Originally Posted by Bikemike
Culver is becoming the most architecturally cosmopolitan LA-area nexus in this boom. As a SM homeowner, I view CC as my neighborhood and support what's happening there. Aside from supporting the same backwards parking ratios which afflicts our entire metro area, the architectural boom surrounding CC station is consistently more sophisticated than DTLA's and SMs - very European. A truly modern transit village with a lot of potential to spur growth organically eastwards down an already walkable and underutilized Washington Blvd. DTLA is a mixed bag so far; akin to downtown Miami, with too many oppressive, car-oriented islands, and tons of stupid looking design. Heavy douche factor involved there.

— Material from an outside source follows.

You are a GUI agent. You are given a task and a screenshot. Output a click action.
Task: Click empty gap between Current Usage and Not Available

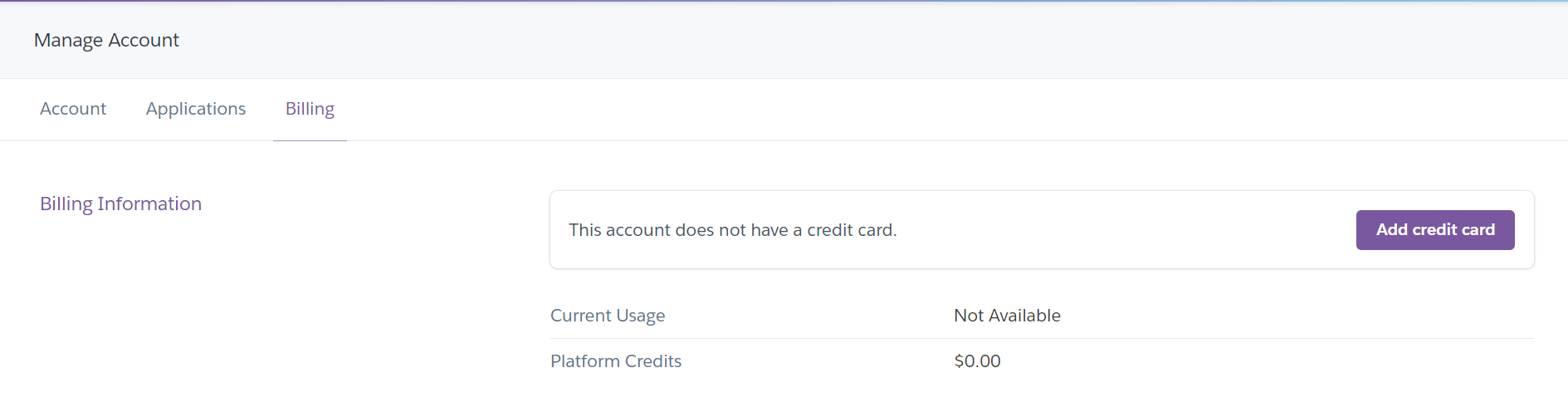click(x=809, y=316)
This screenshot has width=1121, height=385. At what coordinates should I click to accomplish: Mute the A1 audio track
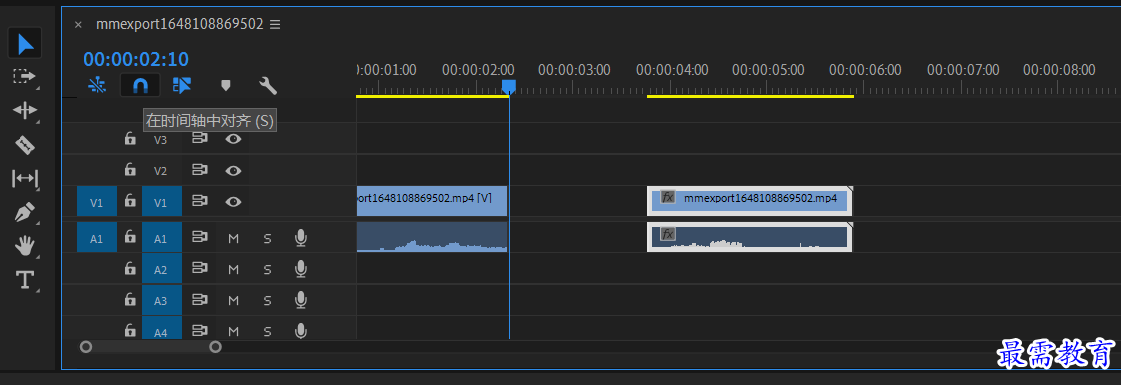pyautogui.click(x=233, y=239)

Santa Monica (especially the NIMBYs who killed Bergamot) are going to view the CC station with both envy and regret in the coming years, thanks to their lack of vision. On top of that, SM has a tendency of getting either one of the same two developers for every single project (NMS, or some other clunky over-designed shitbox by Gwynne Pugh), making for a sterile local vernacular. Luckily, however, SM's architectural mediocrity is made up for by its unbeatable walkability (for LA standards), superior fine-grainedness (for LA standards), safety, and cleanliness, the combination of which is exceedingly rare in our metro area.
Speaking of "grainedness", I hate NIMBYs, but one thing is true. LA's developments tend toward brutal in scale, and is "coarse-grained" as it gets. The great thing about SM and CC is they're in good transit proximity to each other (urban synergy) and their focus on smaller-scale density is superior to the unfortunate crap in that lies between these two cities (i.e. WLA, Palms). Credit where it's due: NIMBYs helped SM and CC avoid the ugly scale of density that afflicts much the rest of LA. The thing NIMBYs don't get is, brutally scaled urban design is the direct result of auto-oriented zoning rather than density in and of itself. I share their fear. But NIMBYs need to change their approach. Moratoriums don't address the problem.

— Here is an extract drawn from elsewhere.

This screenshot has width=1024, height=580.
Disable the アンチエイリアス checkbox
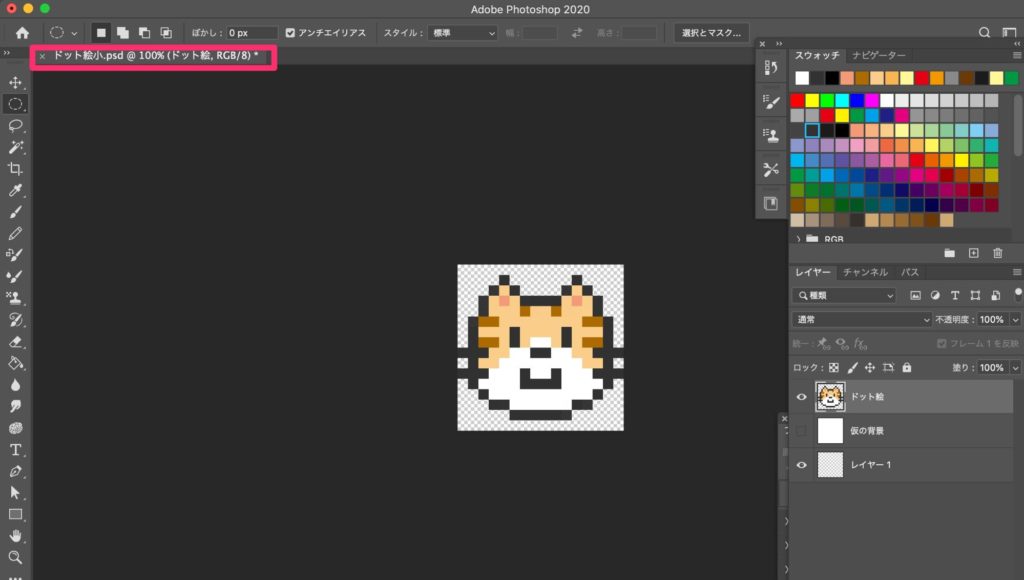coord(289,31)
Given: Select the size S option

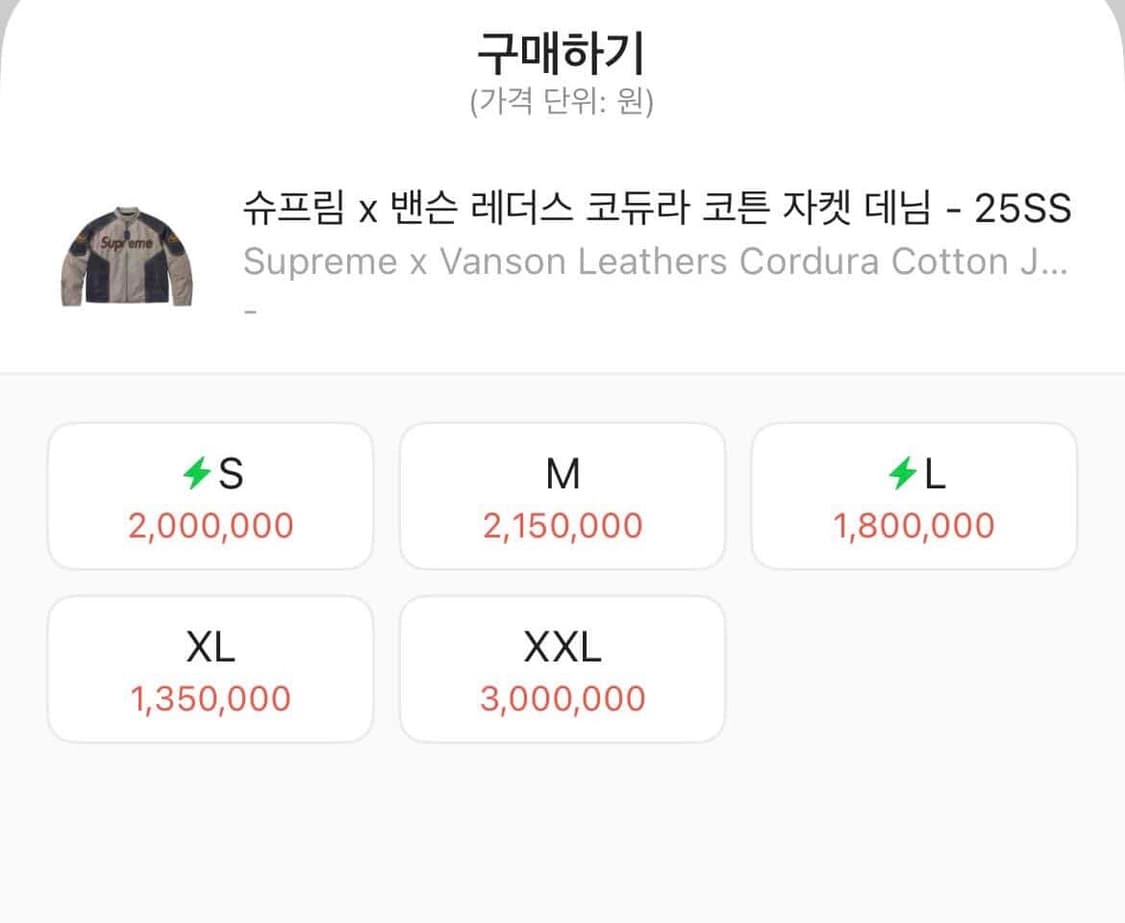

Sucks, right? LA seems cursed by two equally unpalatable choices when it concerns growth: no growth (NIMBYism) or the inhumane, coarse-grained, nature of auto-orientation. Luckily for SM, CC, and to some extent, West Hollywood, they are not part of LA and can thank their NIMBYs for not selling out (albeit using the wrong reasoning) when this kind of development is in mode in neighboring LA. The challenge for our region is how to rationally bridge the divide and meet in the middle, with the aid of our expanding rail network. Once again, Southern California can thank the smarter half of our state for coming up with a progressive fix (CADOT reform) to save us from ourselves. As always, progress starts up North, and trickles South.